My whole project is now about 150.000 lines of code, about 1000 files and it re genereates an exe from scratch (compile,link with resouces add) in about 1 (ONE) second on a P2/400 computer



That''s great, but with incremental linking I only generally need to recompile one file when I''m going to run it, which means that I can compile and run my stuff in about 1 second, as well.

Besides, I actually like the wait between compiles. It gives me time to think about what I''m going to do next and what I should perhaps change.

quote:

dont forget its all about SPEED in games....(think at AI, GFX)



Speed is actually one of the lesser things on the list of importance. Obviously, you don''t want to write bloated software, but you should always put robustness, maintainability, and functionality first.

quote:

today most "optimized" compilers only make about 100% up to 300% slower programs then ASM



Can you actually back that up with some proof? I''ve never seen anything near the stats you''re mentioning.

quote:

If the OOP ONLY disadvantages are (you say):
=============================================
1.slow
2.ineficient

and let me add:
=================
3. complicated



It''s only more complicated if you can''t design properly. OOP code is almost always simpler if it''s designed right, and generally much more robust (stable) as well.

quote:

Yes there are advantages to OOP but those are more likely to be used in database visual programming rather then fast games.

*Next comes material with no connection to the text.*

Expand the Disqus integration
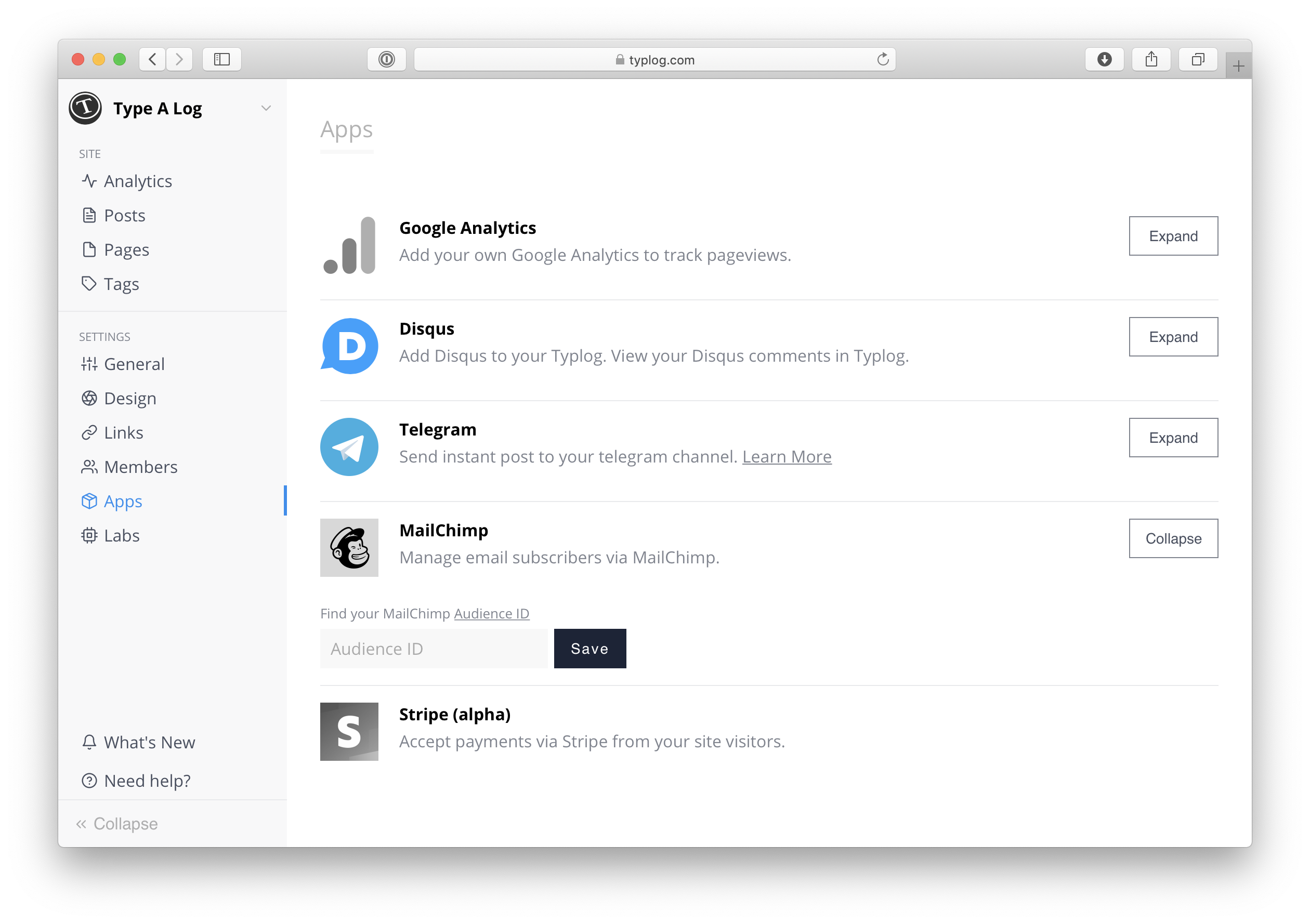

Are you kidding? Games are almost the perfect domain for object oriented programming. You''re creating worlds which contain, you guessed it, a lot of objects.

quote:

I just wanted to kindly say: take care OOP can ruin your game speed...and generated a flame...ooops...not my intention...but if u want i can give you more arguments....just dont think i have to...



Once again, can you actually back up that statement?

quote:

Yes ASM is much simpler than OOP
and OOP is very complex compared to ASM...



Assembly is simpler in that there is less to learn, but programming wise, it isn''t "easier". OOP is very simple in most respects. Which parts of OOP do you find to be "complex"?

quote:

I am not against OOP...just against too much OOP in games in every position...



You should always be consistent in your design. If you''re using different programming methodologies all over your source, it''s a sign of poor design.

quote:

I will just like to use my P3 like a P3 and not like a 286 because of slow OOP and people''s urge to finish a project faster with less work...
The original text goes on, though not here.